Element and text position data
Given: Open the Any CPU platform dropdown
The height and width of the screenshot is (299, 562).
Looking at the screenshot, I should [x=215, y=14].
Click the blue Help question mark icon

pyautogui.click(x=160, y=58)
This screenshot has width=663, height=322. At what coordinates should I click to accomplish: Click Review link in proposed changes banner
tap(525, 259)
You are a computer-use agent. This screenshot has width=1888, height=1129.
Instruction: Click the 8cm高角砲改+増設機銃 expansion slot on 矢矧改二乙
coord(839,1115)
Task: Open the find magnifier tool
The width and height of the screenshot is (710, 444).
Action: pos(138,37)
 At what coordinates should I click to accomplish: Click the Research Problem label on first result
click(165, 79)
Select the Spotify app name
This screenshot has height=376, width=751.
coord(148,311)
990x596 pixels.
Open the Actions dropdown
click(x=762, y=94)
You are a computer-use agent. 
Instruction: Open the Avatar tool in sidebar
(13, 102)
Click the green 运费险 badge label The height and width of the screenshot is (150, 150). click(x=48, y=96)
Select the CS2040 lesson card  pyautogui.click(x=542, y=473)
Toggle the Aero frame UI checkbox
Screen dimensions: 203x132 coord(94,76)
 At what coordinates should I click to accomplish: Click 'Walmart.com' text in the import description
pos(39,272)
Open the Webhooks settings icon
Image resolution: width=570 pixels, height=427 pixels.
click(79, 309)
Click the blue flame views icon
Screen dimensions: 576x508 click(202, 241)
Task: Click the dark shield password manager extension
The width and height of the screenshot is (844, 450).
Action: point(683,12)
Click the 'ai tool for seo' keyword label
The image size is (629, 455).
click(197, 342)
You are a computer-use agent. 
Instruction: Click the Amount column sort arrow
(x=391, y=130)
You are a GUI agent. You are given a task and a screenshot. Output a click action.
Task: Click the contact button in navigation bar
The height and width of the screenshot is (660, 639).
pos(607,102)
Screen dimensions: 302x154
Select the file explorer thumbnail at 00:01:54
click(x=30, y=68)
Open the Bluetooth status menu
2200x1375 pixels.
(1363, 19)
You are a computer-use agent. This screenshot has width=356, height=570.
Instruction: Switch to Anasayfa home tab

TO BE DONE:
Copy out every line of the records above character for character, with nothing changed.

RESULT OF THE TASK:
Given: Open the Any CPU platform dropdown
The height and width of the screenshot is (299, 562).
Looking at the screenshot, I should [x=215, y=14].
Click the blue Help question mark icon

pyautogui.click(x=160, y=58)
This screenshot has width=663, height=322. At what coordinates should I click to accomplish: Click Review link in proposed changes banner
tap(525, 259)
You are a computer-use agent. This screenshot has width=1888, height=1129.
Instruction: Click the 8cm高角砲改+増設機銃 expansion slot on 矢矧改二乙
coord(839,1115)
Task: Open the find magnifier tool
The width and height of the screenshot is (710, 444).
Action: pos(138,37)
 At what coordinates should I click to accomplish: Click the Research Problem label on first result
click(165, 79)
Select the Spotify app name
This screenshot has height=376, width=751.
coord(148,311)
990x596 pixels.
Open the Actions dropdown
click(x=762, y=94)
You are a computer-use agent. 
Instruction: Open the Avatar tool in sidebar
(13, 102)
Click the green 运费险 badge label The height and width of the screenshot is (150, 150). click(x=48, y=96)
Select the CS2040 lesson card  pyautogui.click(x=542, y=473)
Toggle the Aero frame UI checkbox
Screen dimensions: 203x132 coord(94,76)
 At what coordinates should I click to accomplish: Click 'Walmart.com' text in the import description
pos(39,272)
Open the Webhooks settings icon
Image resolution: width=570 pixels, height=427 pixels.
click(79, 309)
Click the blue flame views icon
Screen dimensions: 576x508 click(202, 241)
Task: Click the dark shield password manager extension
The width and height of the screenshot is (844, 450).
Action: point(683,12)
Click the 'ai tool for seo' keyword label
The image size is (629, 455).
click(197, 342)
You are a computer-use agent. 
Instruction: Click the Amount column sort arrow
(x=391, y=130)
You are a GUI agent. You are given a task and a screenshot. Output a click action.
Task: Click the contact button in navigation bar
The height and width of the screenshot is (660, 639).
pos(607,102)
Screen dimensions: 302x154
Select the file explorer thumbnail at 00:01:54
click(x=30, y=68)
Open the Bluetooth status menu
2200x1375 pixels.
(1363, 19)
You are a computer-use agent. This screenshot has width=356, height=570.
Instruction: Switch to Anasayfa home tab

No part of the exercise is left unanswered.